§ **SELECTED EXTRACT**
Variational Autoencoders (VAEs) and Generative Adversarial Neural Networks (GANs)

In our quest for understanding generative models in Machine Learning, we started by learning Statistics for ML Engineers, then we looked at Bayesian Linear Regression and the Exponential Family of Distributions to learn how to compute the Maximum Likelihood (MLE) and Maximum a Posteriori (MAP) estimators on parametric distributions. We then looked into Variational Inference as a method to perform generative ML on non-parametric or computationally-intractable Bayesian formulations. In this post, we continue our quest, and look at two new methods for non-parametric distributions based on neural networks: Variational Autoencoders (VAEs) and Generative Adversatial Neural Network (GANs).

Variational Autoencoder (VAE)

credit: most content in this post is a summary of the papers Auto-Encoding Variational Bayes and An Introduction to Variational Autoencoders from Diederik P. Kingma, Max Welling at the Uversiteit van Amsterdam.

The papers introduces Variational Autoencoders, aiming at performing efficient inference and learning in probabilistic models whose latent variables and parameters have intractable posterior distributions, and on large datasets. The SGVB (Stochastic Gradient Variational Bayes) estimator presented can be used for efficient approximation of posterior inference in almost any model with continuous latent variables, and because it’s differentiable, it can be optimized with e.g. gradient descent. The AutoEncoding Variational Bayes (AEVB) algorithm presented uses the SGVB estimator to optimize a model that does efficient approximate posterior inference using simple sampling (from parametric distributions).

§ **WHAT IS ASKED**
1: Please reproduce verbatim the passage of the post on VAEs and GANs starting with "The papers introduces" and going on through "(from parametric distributions).".
2: List every abbreviation that the post on VAEs and GANs spells out, each with its full form.

§ **GIVEN INFORMATION**

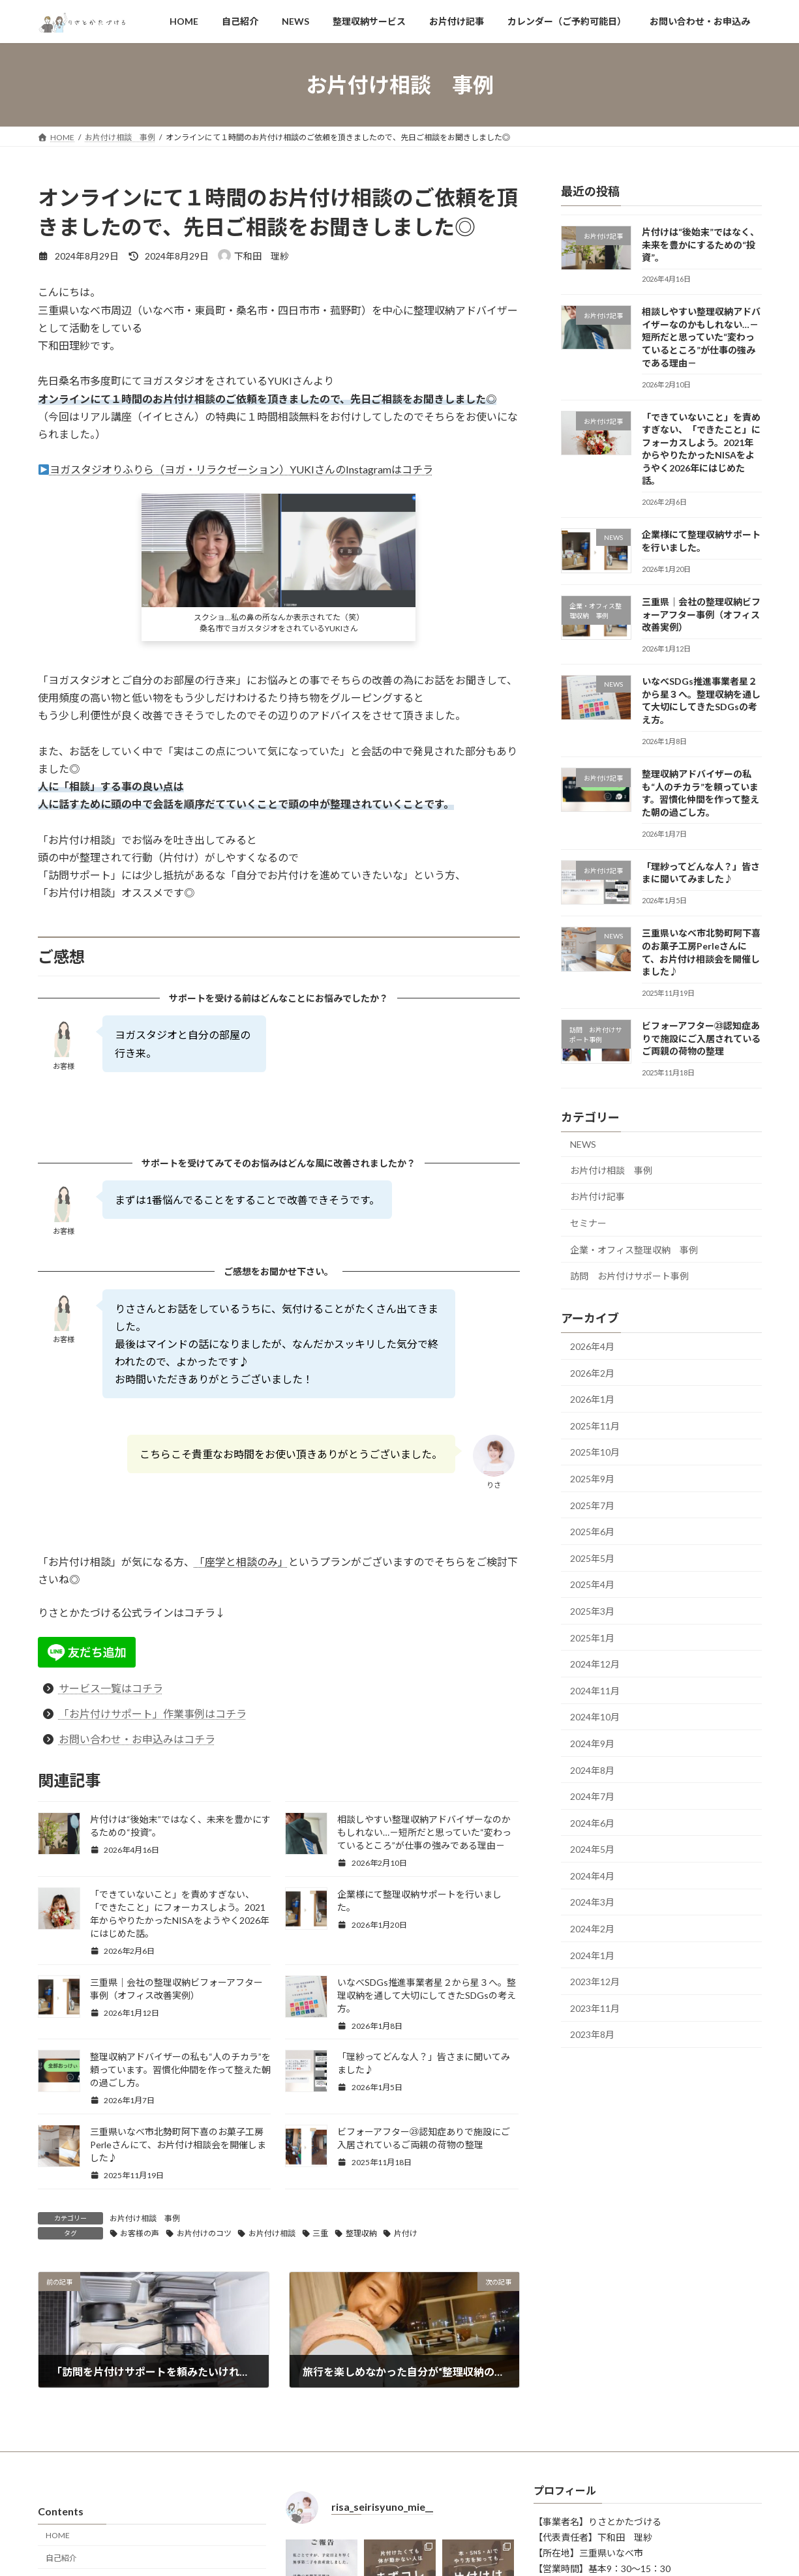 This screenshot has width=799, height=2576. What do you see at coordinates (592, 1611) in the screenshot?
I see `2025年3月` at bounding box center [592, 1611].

§ **PER-TASK ANSWERS**
1:
The papers introduces Variational Autoencoders, aiming at performing efficient inference and learning in probabilistic models whose latent variables and parameters have intractable posterior distributions, and on large datasets. The SGVB (Stochastic Gradient Variational Bayes) estimator presented can be used for efficient approximation of posterior inference in almost any model with continuous latent variables, and because it’s differentiable, it can be optimized with e.g. gradient descent. The AutoEncoding Variational Bayes (AEVB) algorithm presented uses the SGVB estimator to optimize a model that does efficient approximate posterior inference using simple sampling (from parametric distributions).

2:
- VAEs: Variational Autoencoders
- GANs: Generative Adversarial Neural Networks
- MLE: Maximum Likelihood
- MAP: Maximum a Posteriori
- SGVB: Stochastic Gradient Variational Bayes
- AEVB: AutoEncoding Variational Bayes